The specter of a China with rising influence in the world has long provoked anxiety here in America.

Like a speeding car that suddenly fills the rearview mirror, China has grown stronger and bolder and has done it quickly: Not only does it hold colossal amounts of American currency and boast a favorable trade deficit, it has increasingly been able to play the heavy with other nations.

China is forging commercial relationships with African and Middle Eastern countries that can provide it natural resources, and has the clout to press its prerogatives in more local disputes with its Asian neighbors—including last week’s face-off with Vietnam in the South China Sea (East Sea).

With China emerging more forcefully onto the world stage, understanding its foreign policy is becoming increasingly important. But what exactly is that policy, and how is it made?

As scholars look deeper into China’s approach to the world around it, what they are finding there is sometimes surprising. Rather than the veiled product of a centralized, disciplined Communist Party machine, Chinese policy is ever more complex and fluid—and shaped by a lively and very polarized internal debate with several competing power centers.

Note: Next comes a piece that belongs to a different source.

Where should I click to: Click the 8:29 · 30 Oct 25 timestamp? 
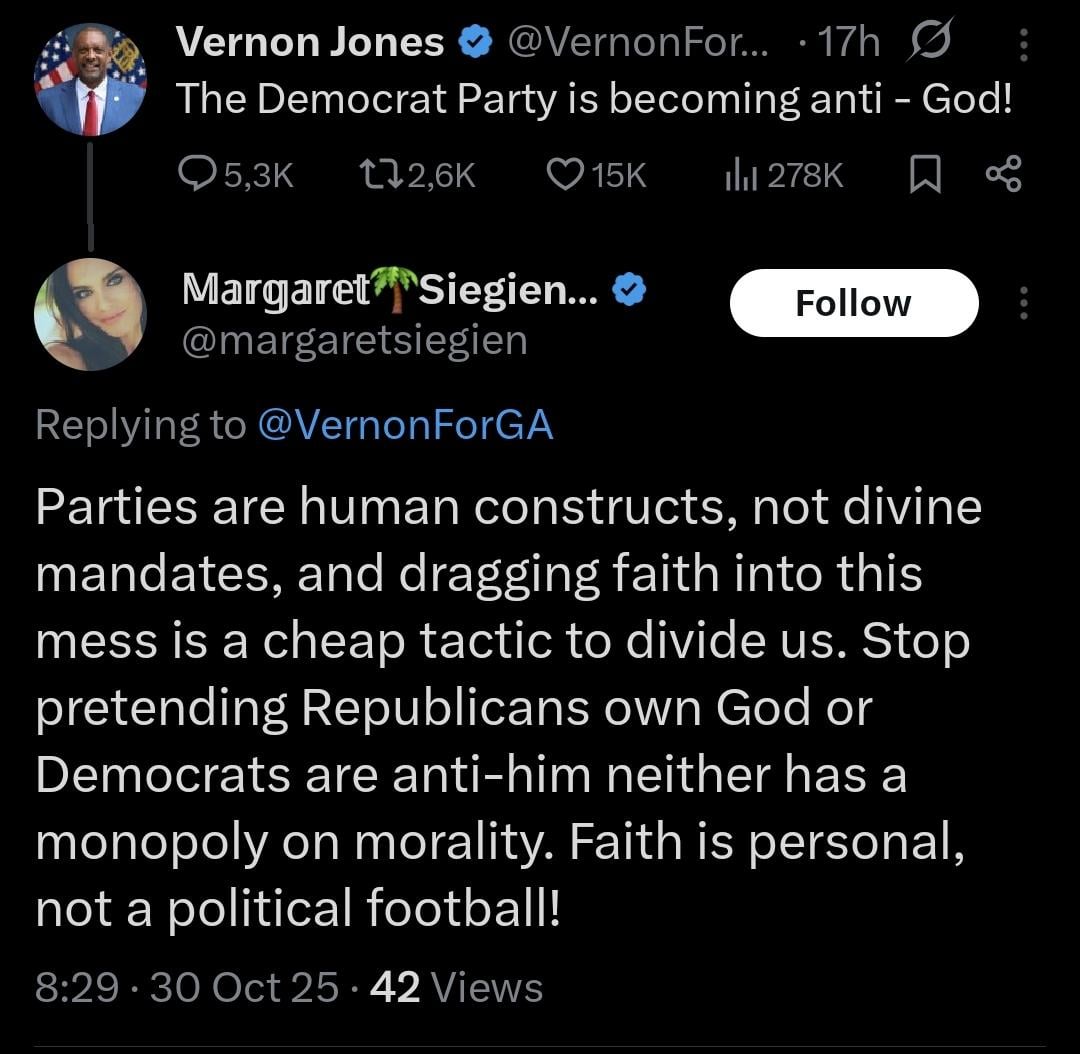(187, 987)
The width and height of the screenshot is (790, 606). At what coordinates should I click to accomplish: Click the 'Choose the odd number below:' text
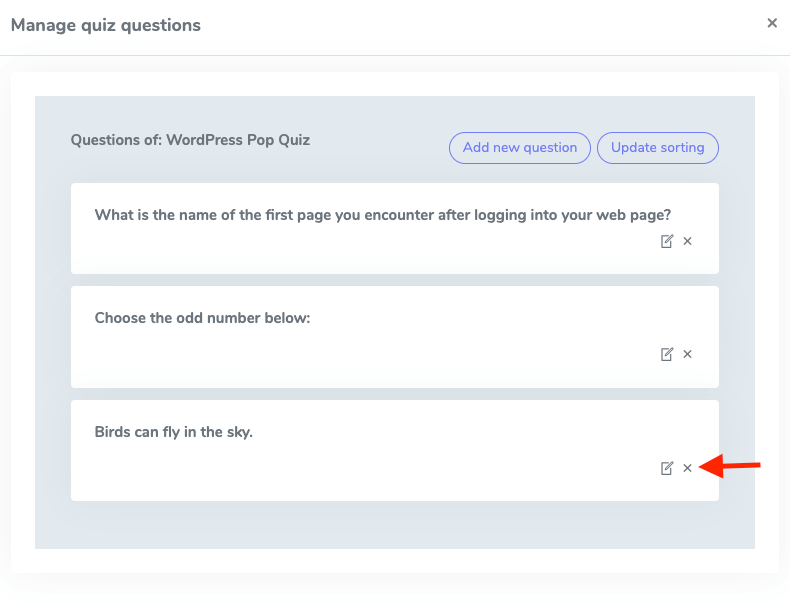tap(203, 318)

There’s a clear tug of war between hard-liners who favor a nationalist, even chauvinist stance and more globally minded thinkers who want China to tread lightly and integrate more smoothly into international regimes. And the Chinese public might be pushing a China-first mentality more than its leadership. Scholars believe that the boisterous nativism on display in China’s online forums appears to be a major factor pushing Chinese foreign policy in a more hard-line direction.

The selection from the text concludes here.